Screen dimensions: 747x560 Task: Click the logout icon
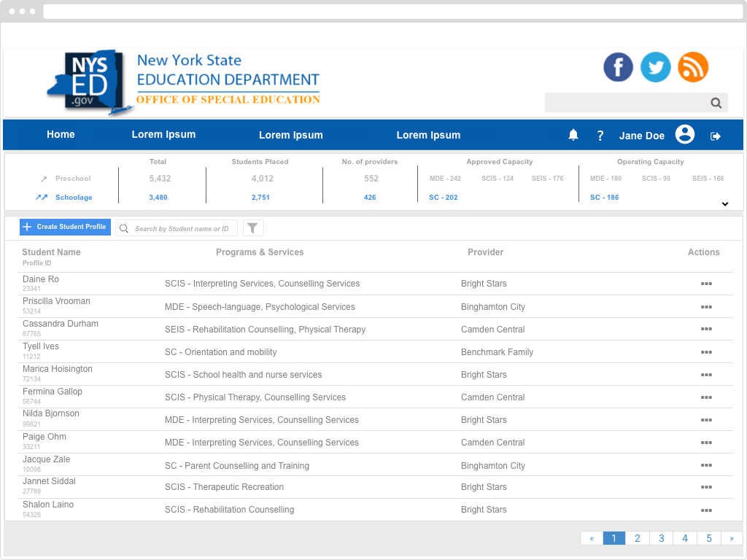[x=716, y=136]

____

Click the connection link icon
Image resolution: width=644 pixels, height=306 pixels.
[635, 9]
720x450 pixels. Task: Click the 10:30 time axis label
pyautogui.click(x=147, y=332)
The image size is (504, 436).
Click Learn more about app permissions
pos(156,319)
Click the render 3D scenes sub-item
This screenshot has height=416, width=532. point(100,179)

____

• **EXERCISE DESCRIPTION**
Present as a numbered list the lines of the listing starting at the line containing "Screen dimensions: 747x560" and ending at the line containing "[x=716, y=136]", both included, with blank lines omitted. Leave the pictures out of the answer.

• **SOLUTION FOR THIS TASK**
1. Screen dimensions: 747x560 Task: Click the logout icon
2. [x=716, y=136]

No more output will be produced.